Ob die Unterkunft der Hauptgrund für den starken Auftritt des deutschen Meisters in der "Hölle Ost" war, blieb ungewiss? Oder waren es die vom Wirtschaftsbeirat ausgelobten 100 Euro pro Tor (bei Sieg), die den Flensburgern Beine und Arme machten? Eher nicht. Dann schon eher die Botschaft des erkrankten Spielmachers Christian Berge, der in Flensburg, auf dem Sofa stehend und vor dem TV-Schirm mitfiebernd, in der Halbzeitpause eine SMS an Manager Storm sendete mit dem Inhalt: "Das macht Spaß euch zuzugucken. Weiter so, Jungs."
Dieser Befehl des abwesenden Regisseurs wurde ausgeführt. Die hochgelobten "Gladiatoren" kamen sich dabei vor, als säßen sie im falschen Film. Matte Magdeburger gegen furiose Flensburger. Eine Heimpleite mit sieben Toren? "Das hat es das letzte Mal vor dem Krieg gegeben", meinte einer der 7500 Zuschauer, die in der Schlussphase sogar den Gästen anerkennend applaudierten.
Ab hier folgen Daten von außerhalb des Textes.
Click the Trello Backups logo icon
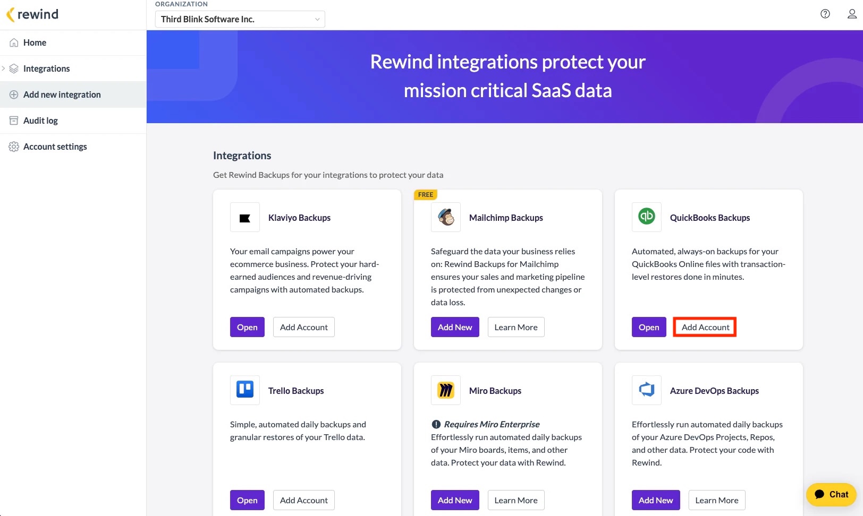The image size is (863, 516). point(245,390)
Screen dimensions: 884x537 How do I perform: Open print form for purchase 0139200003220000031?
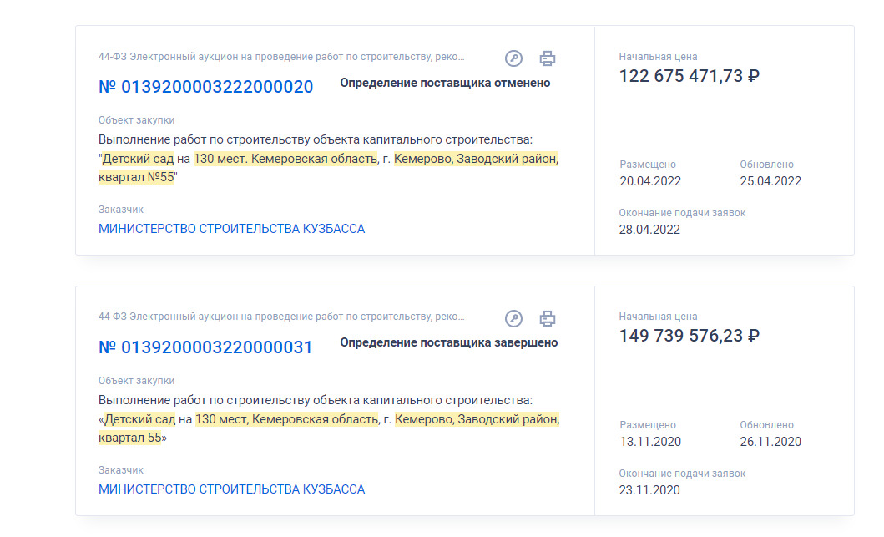547,319
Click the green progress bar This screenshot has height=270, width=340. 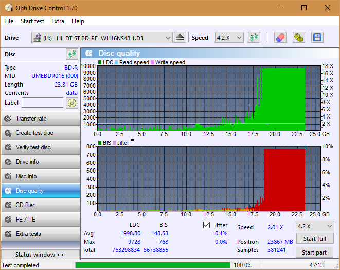point(152,265)

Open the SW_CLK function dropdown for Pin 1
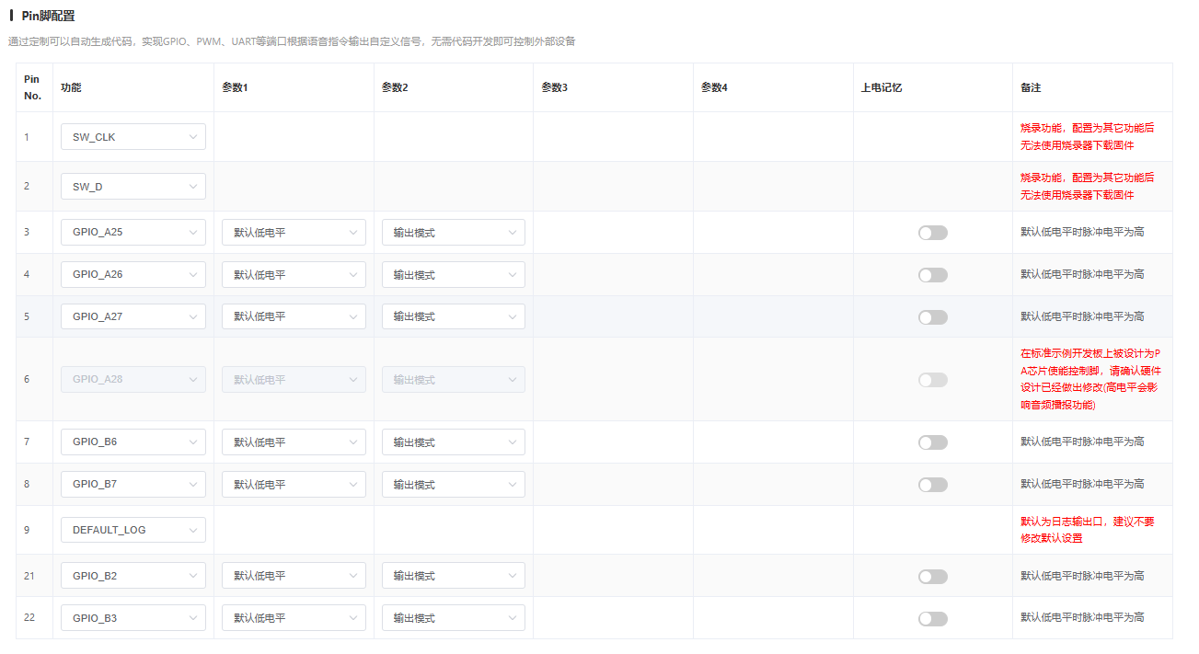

So musste dann auch Star-Linksaußen Stefan Kretzschmar kleinlaut gestehen: "Wir hatten keine Chance."
Ob ein starker Jan Holpert ("Wir haben den Gegner fast 60 Minuten im Griff") im Tor, ein in Weltklasseform aufspielender Lars Christiansen ("Das war einer der wichtigsten Siege der letzten Jahre") oder die von Glenn Solberg und Johnny Jensen ("Die HSV-Pleite ist vergessen") hervorragend organisierte 6:0-Deckung - der Flensburger Express dampfte aus allen Kesseln. Weil neben Neuzugang Blazenko Lackovic auch Marcin Lijewski sich seiner Topform nähert und im Rückraum wichtige Akzente setzte. "Wenn Marcin weiter so konzentriert spielt, hat er einen zufriedenen Trainer", sagte Andersson, dessen Team stets kühlen Kopf bewahrte und sich auch  nicht von der Tätlichkeit Joel Abatis an Joachim Boldsen aus der Bahn warfen ließ. "Das war ein glasklare rote Karte", meinte DSF-Co-Kommentator Bob Hanning hinterher zum üblen Faustschlag des Franzosens, der zudem mit seinem vergebenen Siebenmeter beim Stande von 23:25 (45.) die allerletzte Chance der Gastgeber auf ein Happyend ungenutzt ließ.
39:32 - Feierstimmung an der Förde, Bestürzung an der Börde. Nach diesem Triumph können die Flensburger Handballer den nächsten Aufgaben selbstbewusst und gelassen entgegenblicken. Am Wochenende fliegt eine kleine "Reisegruppe" - Andersson verzichtet im Hinblick auf den anstehenden World Cup in Schweden auf Boldsen, Christiansen, Stryger und Lijewski - zum bedeutungslosen Champions League-Spiel nach Metkovic. Eine lösbare Aufgabe. Das gilt auch für das Pokal-Los TuS N-Lübbecke. "Man hätte leichtere, aber auch schwere Gegner ziehen können", meinte Kent-Harry Andersson. Mit einem Lächeln und Augenzwinkern fügte er hinzu: "Wer in Magdeburg mit sieben Toren gewinnt, hat, so glaube ich,  auch in Nettelstedt eine Chance."

Drei Fragen an Andersson

39:32 in Magdeburg gewonnen. Haben Sie das je in ihrer kühnsten träumen erwartet?
Andersson: Nein. Es ist unheimlich schwer, in Magdeburg zu bestehen. Aber wir haben uns intensiv vorbereitet und eines der besten Spiele abgeliefert seit ich Trainer in Flensburg bin. Das sind zwei ganz schöne Punkte.

Wie kam es dazu?
Andersson: Ich habe immer gesagt: Die Mannschaft braucht Zeit. Jeppesen und jetzt auch Berge kann man nicht von heute auf morgen ersetzen. Aber Lackovic und Solberg kommen immer mehr. Vor dem Spiel haben mir viele gesagt: Du musst 3:2:1 decken. Genau wie Essen. Sonst hast du keine Chancen. Und was war? Unsere 6:0 hat super geklappt. Das zeigt, das man an sich und seine Stärken glauben muss. Wir sind wieder da.

Was bedeutet das nun für die Meisterschaft?
Andersson: Das war ein ganz großes Ausrufezeichen. Nun ist erst mal 14 Tage Pause. Leider. Denn gerade jetzt sind wir gut unterwegs. Wichtig ist aber: Wir sind wieder da.